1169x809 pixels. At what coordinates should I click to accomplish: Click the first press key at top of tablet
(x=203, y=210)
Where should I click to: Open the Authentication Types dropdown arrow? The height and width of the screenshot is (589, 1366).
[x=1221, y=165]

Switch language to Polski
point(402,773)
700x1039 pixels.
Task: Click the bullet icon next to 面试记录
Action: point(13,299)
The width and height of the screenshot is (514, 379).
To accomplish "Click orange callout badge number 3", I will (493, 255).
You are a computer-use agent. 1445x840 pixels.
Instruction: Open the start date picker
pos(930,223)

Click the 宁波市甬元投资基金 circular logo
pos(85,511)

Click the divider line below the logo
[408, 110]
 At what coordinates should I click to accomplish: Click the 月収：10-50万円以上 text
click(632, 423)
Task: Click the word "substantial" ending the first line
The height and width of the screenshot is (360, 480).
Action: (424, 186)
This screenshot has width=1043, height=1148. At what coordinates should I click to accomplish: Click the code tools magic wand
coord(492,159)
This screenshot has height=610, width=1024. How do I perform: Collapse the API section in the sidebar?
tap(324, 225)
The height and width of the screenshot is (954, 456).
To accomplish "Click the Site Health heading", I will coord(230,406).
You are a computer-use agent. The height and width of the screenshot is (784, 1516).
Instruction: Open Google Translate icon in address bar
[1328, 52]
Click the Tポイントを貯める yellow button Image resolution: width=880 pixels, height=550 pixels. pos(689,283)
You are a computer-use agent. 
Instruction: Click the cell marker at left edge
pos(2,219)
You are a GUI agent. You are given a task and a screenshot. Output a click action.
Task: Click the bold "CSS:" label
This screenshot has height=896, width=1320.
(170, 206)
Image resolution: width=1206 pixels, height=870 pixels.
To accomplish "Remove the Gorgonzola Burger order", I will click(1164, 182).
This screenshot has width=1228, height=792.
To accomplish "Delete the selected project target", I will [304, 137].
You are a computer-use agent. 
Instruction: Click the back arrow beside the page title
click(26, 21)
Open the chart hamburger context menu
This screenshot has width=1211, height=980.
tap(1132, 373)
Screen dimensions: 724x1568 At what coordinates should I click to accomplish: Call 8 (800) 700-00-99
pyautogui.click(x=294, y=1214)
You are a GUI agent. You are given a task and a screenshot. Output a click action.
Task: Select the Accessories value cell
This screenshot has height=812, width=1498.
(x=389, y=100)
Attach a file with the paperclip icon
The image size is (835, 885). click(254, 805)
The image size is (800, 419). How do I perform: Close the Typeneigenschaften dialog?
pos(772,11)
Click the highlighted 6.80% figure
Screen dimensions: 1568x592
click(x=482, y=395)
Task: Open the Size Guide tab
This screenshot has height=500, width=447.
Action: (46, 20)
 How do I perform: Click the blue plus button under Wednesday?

### Work instructions
Return every line of the listing above that contains "will".

### Answer section
To accomplish "Click orange callout badge number 3", I will (493, 255).
To accomplish "Click the Site Health heading", I will coord(230,406).
To accomplish "Remove the Gorgonzola Burger order", I will click(1164, 182).
To accomplish "Delete the selected project target", I will [304, 137].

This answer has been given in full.